Weave these elements into the every day routine of your organization or team and you will have a thriving garden of engaged, productive people.

How to Make a Habit of Equipping

Many companies have Policy and Procedure manuals. If you look at a Procedure from the manual, it will usually outline the Summary, Purpose, Scope or Responsible Parties, and Definitions associated with that particular procedure. Then, just before describing the steps in the procedure, it will list the required Tools and Equipment.

Now, imagine you are an employee preparing to do that procedure. You understand everything about the procedure including how critical it is to the business outcomes of your organization. But, you do not have nor can you find the “Required Tools and Equipment” to perform the procedure.

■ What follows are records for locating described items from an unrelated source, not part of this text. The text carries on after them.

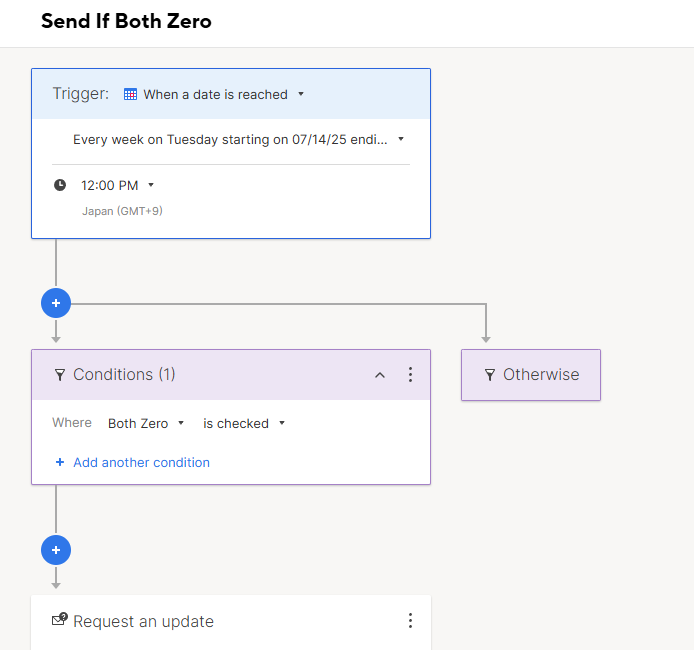Open the three-dot menu on Request an update

[410, 620]
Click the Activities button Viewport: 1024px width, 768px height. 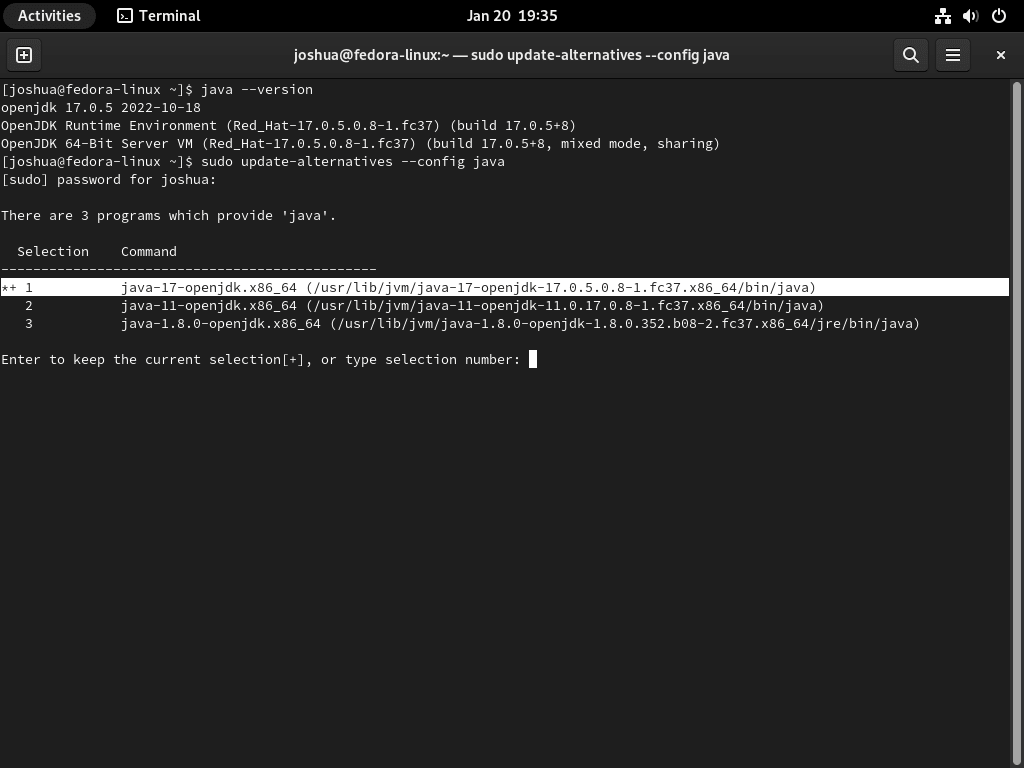pos(48,15)
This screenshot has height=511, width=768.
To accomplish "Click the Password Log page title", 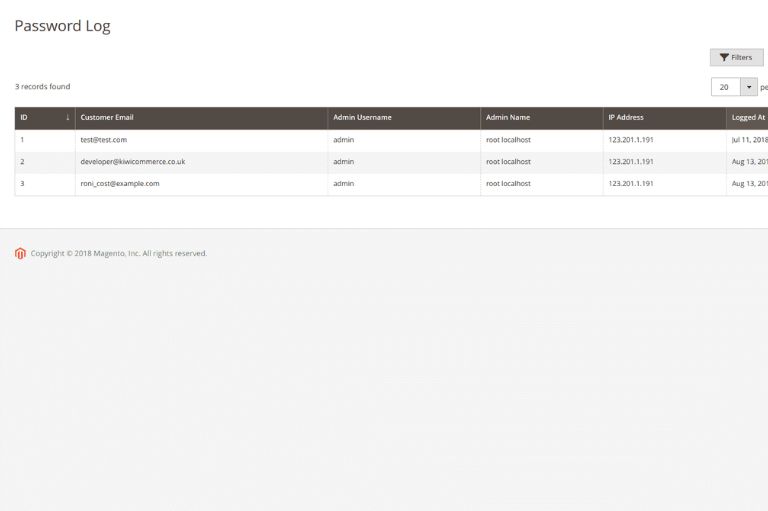I will tap(62, 27).
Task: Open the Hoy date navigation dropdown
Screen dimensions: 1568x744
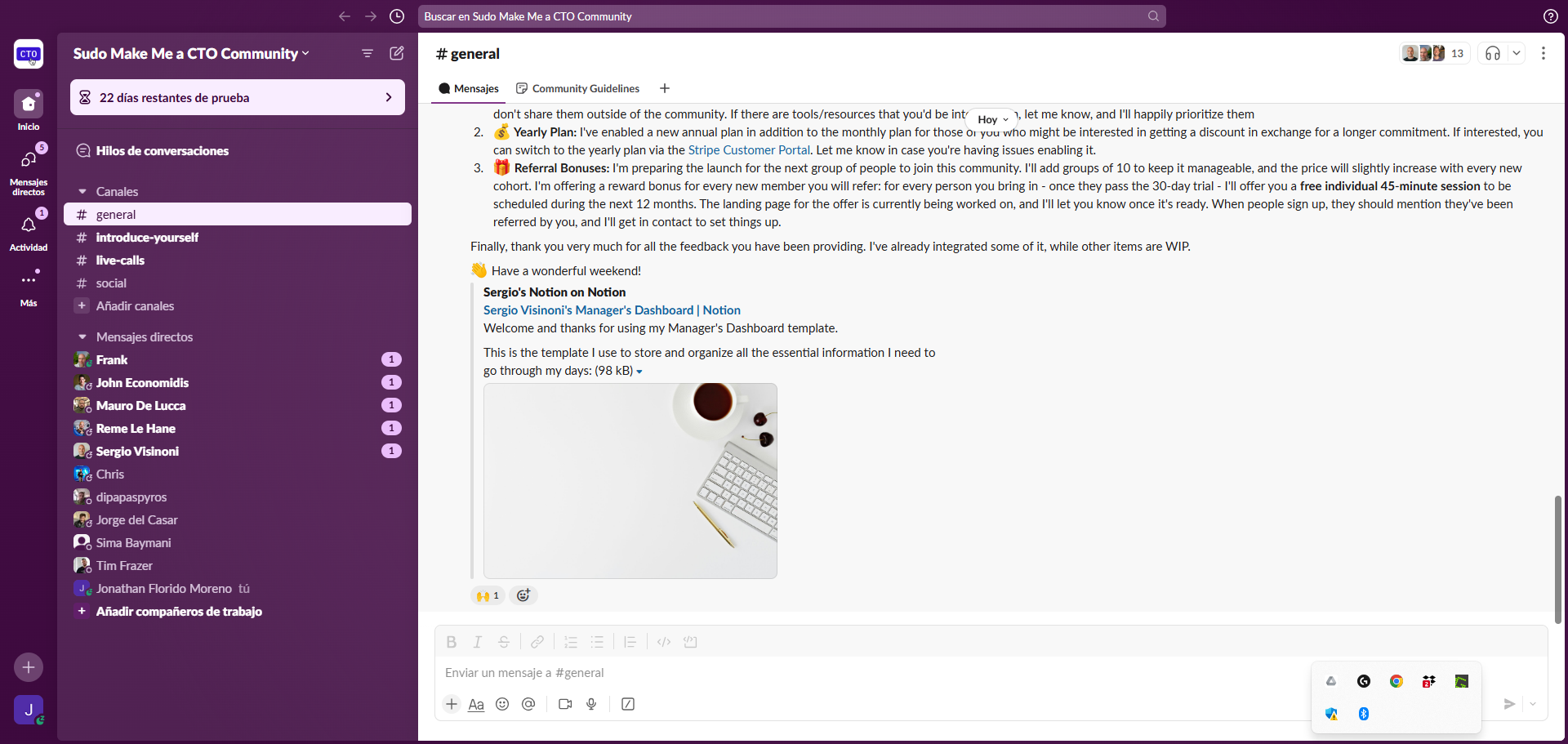Action: coord(991,119)
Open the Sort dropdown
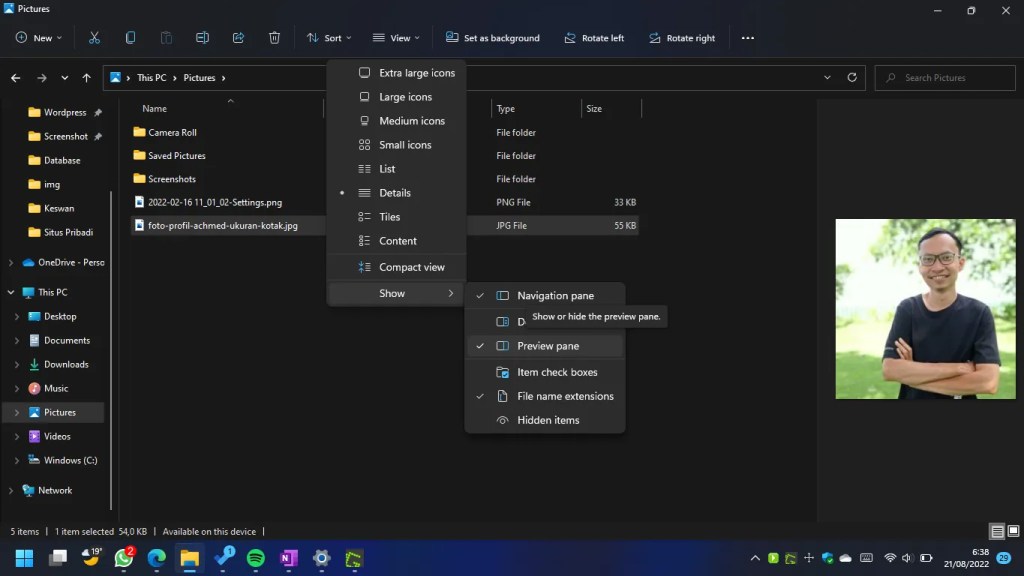Image resolution: width=1024 pixels, height=576 pixels. (x=328, y=37)
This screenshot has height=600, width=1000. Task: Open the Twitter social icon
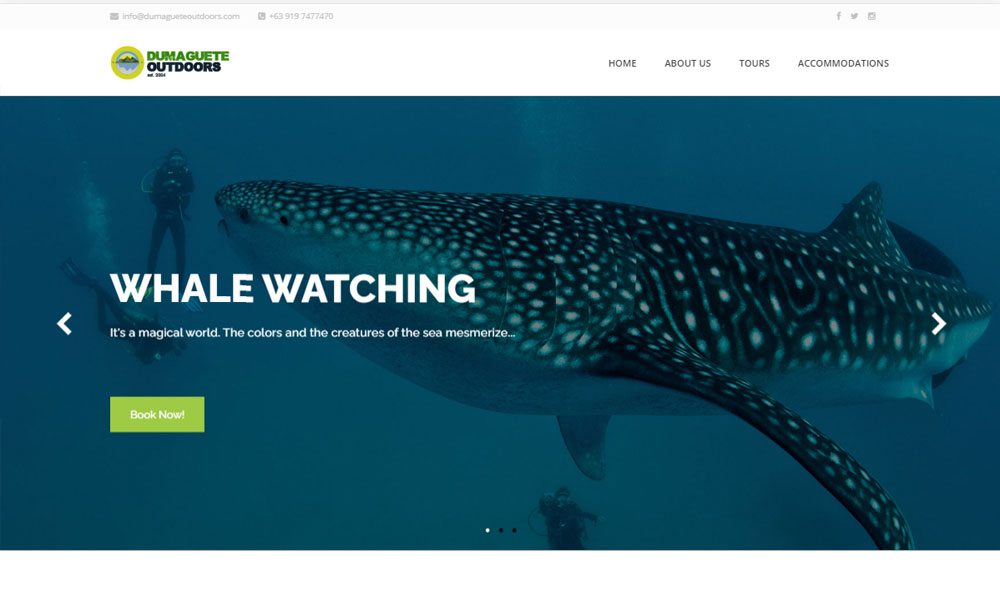[855, 16]
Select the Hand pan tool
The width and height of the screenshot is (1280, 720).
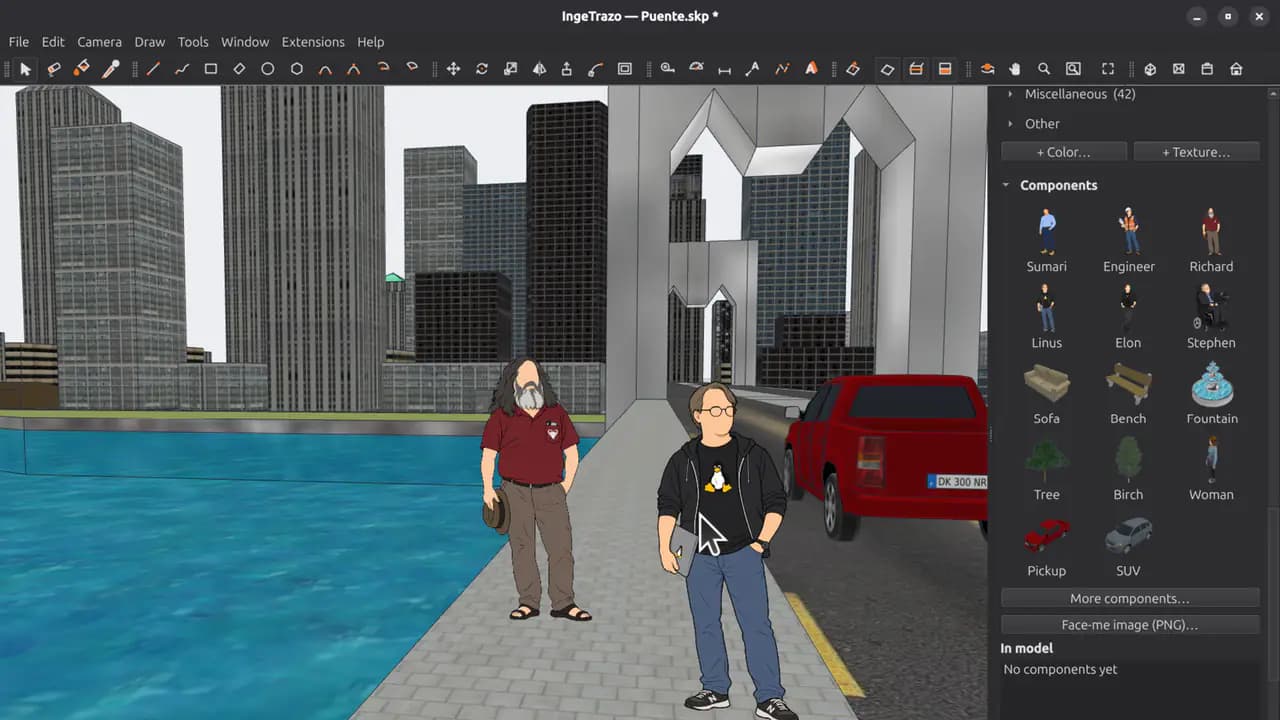pos(1015,69)
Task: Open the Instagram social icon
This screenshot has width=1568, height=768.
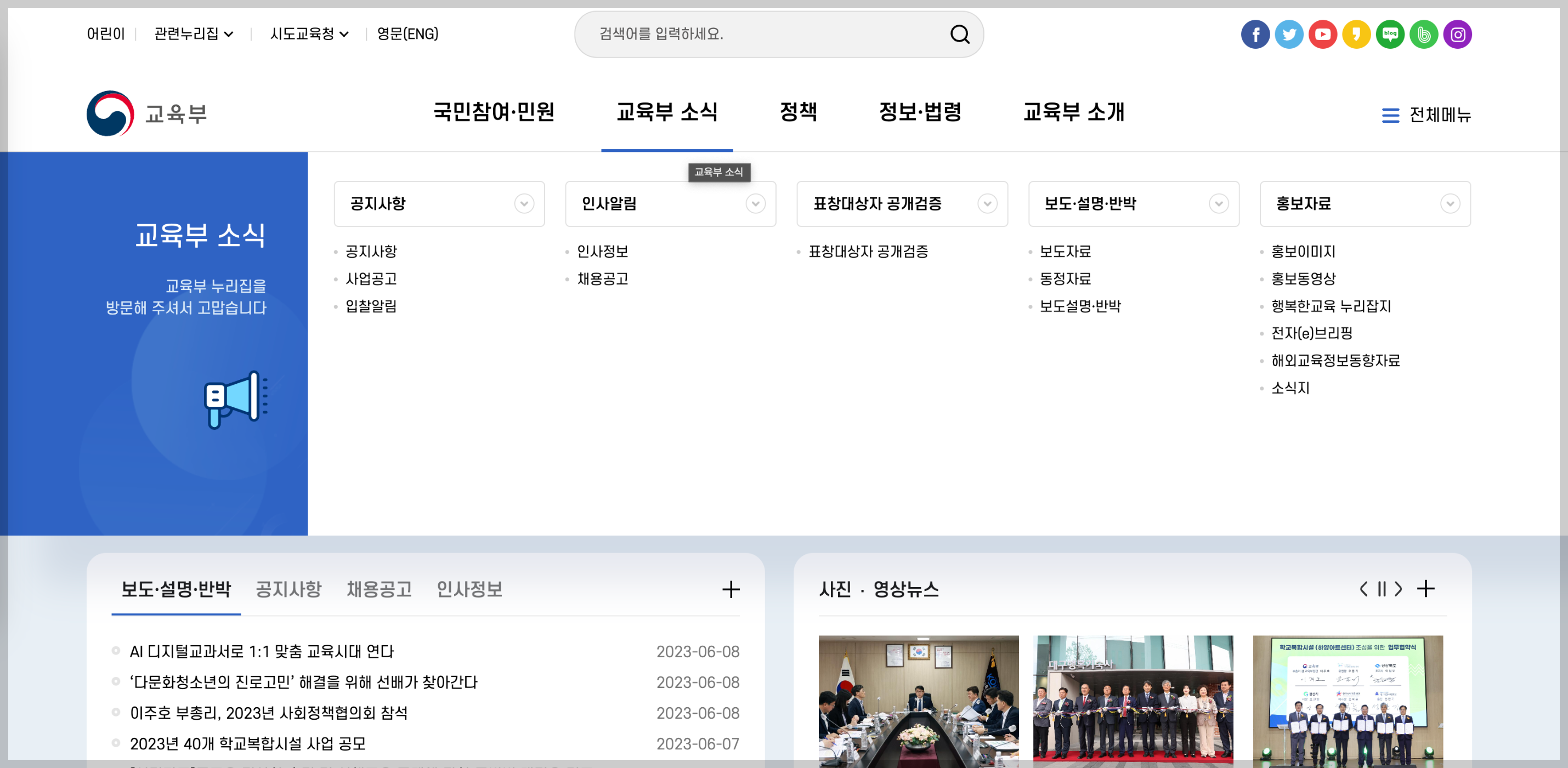Action: (1457, 34)
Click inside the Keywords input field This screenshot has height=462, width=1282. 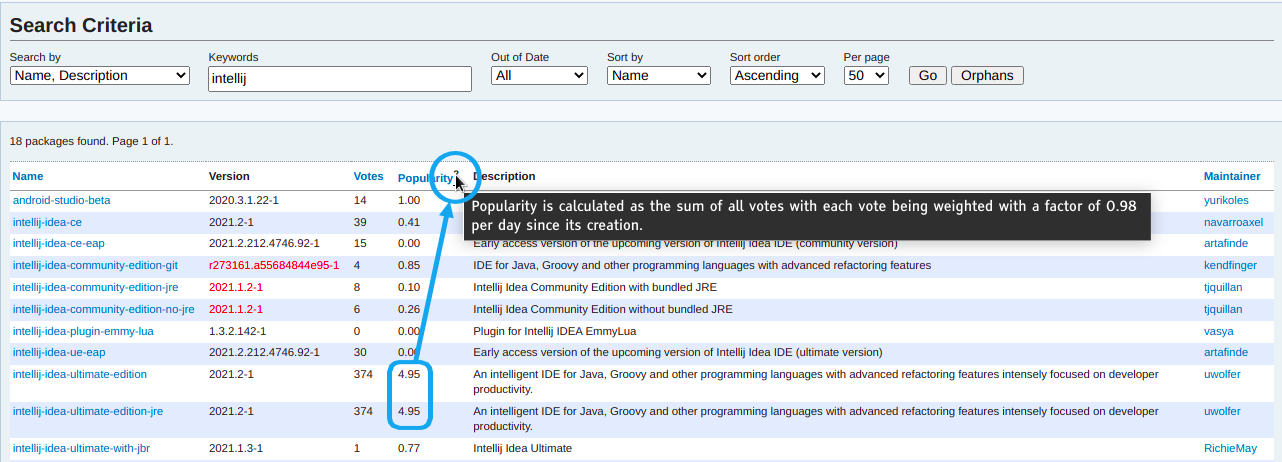(339, 80)
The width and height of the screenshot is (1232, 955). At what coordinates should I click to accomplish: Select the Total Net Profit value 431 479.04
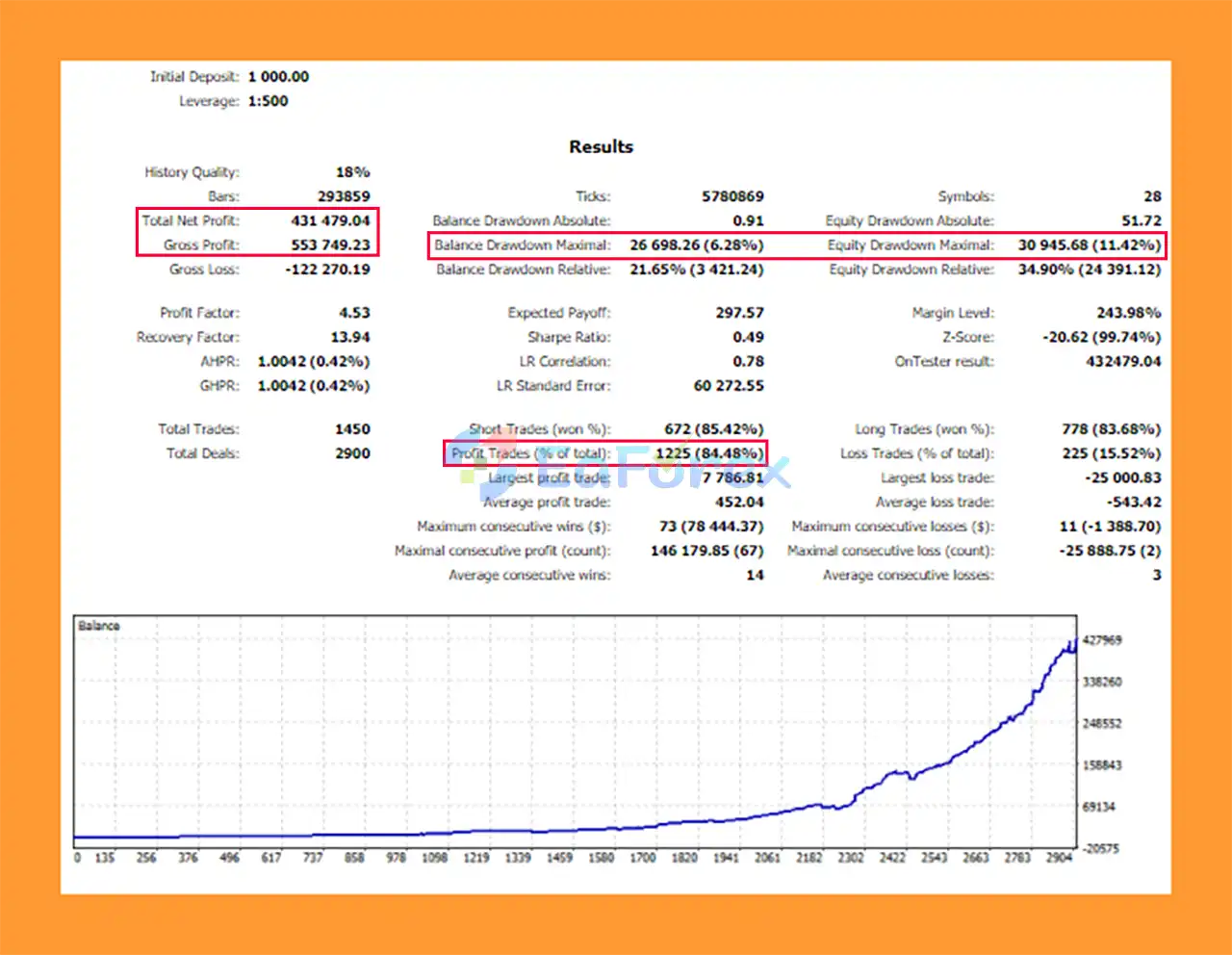point(330,220)
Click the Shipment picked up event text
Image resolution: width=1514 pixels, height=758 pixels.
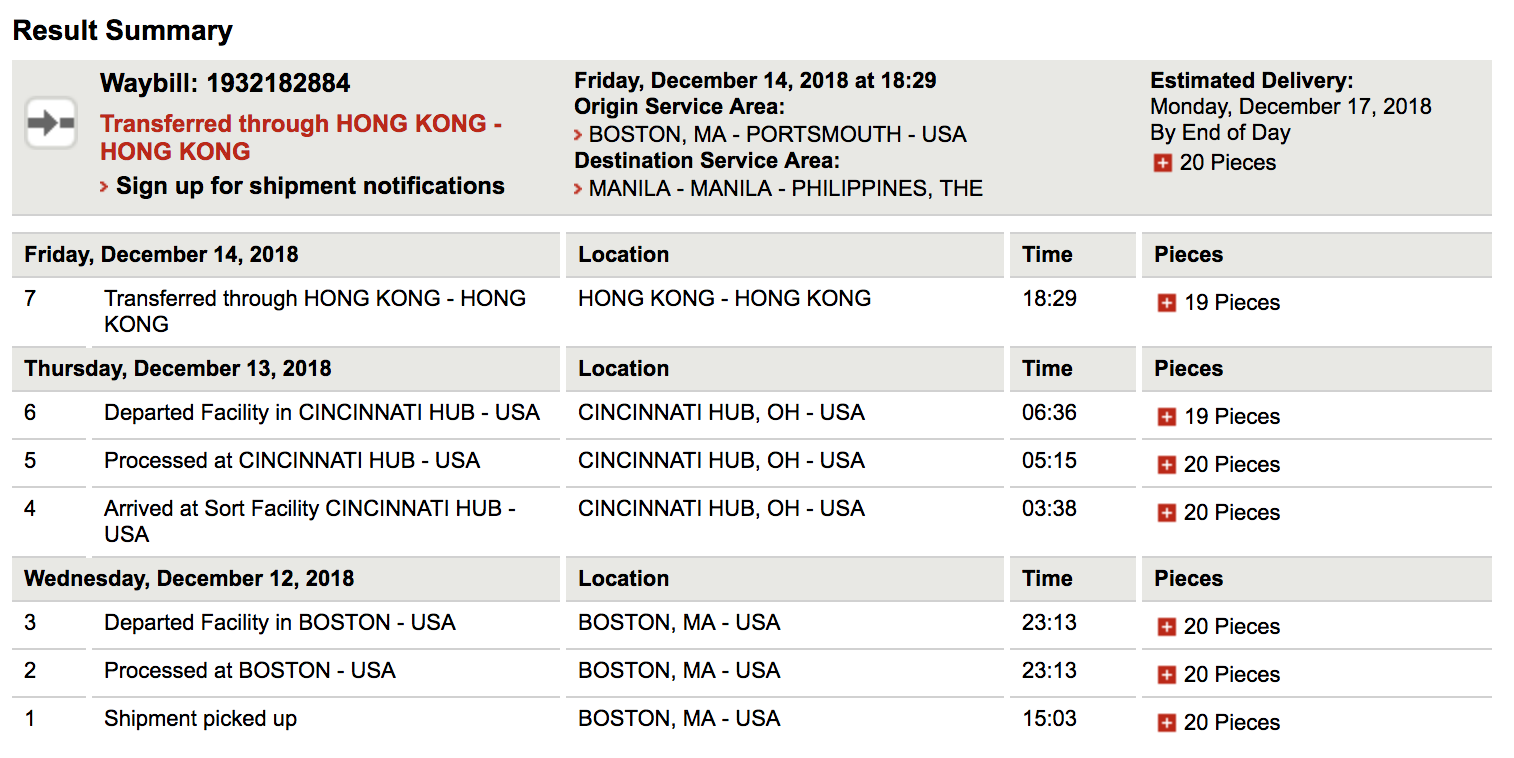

When I was in high school I had a screw put into my shoulder because of a sports injury. On the day my surgeon took the screw out, I was brought into the operating room. I was to be awake during the procedure. My surgeon, I guess he wanted to keep me relaxed with his sense of humor, got onto an intercom and asked, “Could you have maintenance bring me up a Philips-head screw driver, please?” Imagine!

What would it say to your employee about the organization if they didn’t have the proper tools and equipment to perform their work? The Leader who is an Engager makes certain that never happens.

Make It a Habit

In my post on the Engager Dynamic called Equip, I talked about two kinds of equipping, physical and mental. Unless you’re writing a brand new procedure the physical equipment is usually pretty straight forward. You list the required equipment and have processes in place to ensure it is available and in good working order.

Mental equipping means to prepare someone mentally for a particular purpose or task. This may not be as obvious. It would help if you could learn to look at your organization like an outsider.

In acute care hospitals, for example, where “Care Experience” is a critical measure of success, leaders will often sit down in an empty patient room and try looking at it like a patient or a patient’s family member. “What do they see when they sit here?” they ask trying to push through the familiarity bias of seeing the space everyday as a work environment. This helps them understand what they might do to improve the experience of their patients.

No matter what your organization does, looking at it from the perspective of a new employee will be extremely helpful in equipping your people mentally. Beyond the knowledge required to perform their job, what do they need to know about your organization to be successful? For example, they will need to know

  • Where things are (restrooms, cafeteria, break rooms, nearby restaurants for lunch, etc.)
  • Whom to contact (for finance, for Human Resources, for Benefits, for Operations, for IT support, for other technical support)
  • How to get their contact information
  • Cultural do’s and don’ts (what are they in your organization?)

Try to remember your first week. Which of these and which other questions or difficulties did you have? Write them down in order of priority or frequency of use. Now give that “cheat sheet” to each new employee. I suggest handing it to them in person and going over it with them rather than putting it into a “Welcome Packet.” That signals, with a personal touch, that you’re doing everything you possibly can to be sure they are successful as soon as possible. That, in turn, creates within them a subtle challenge to do everything they can to be successful as soon as possible. It’s a Win, Win!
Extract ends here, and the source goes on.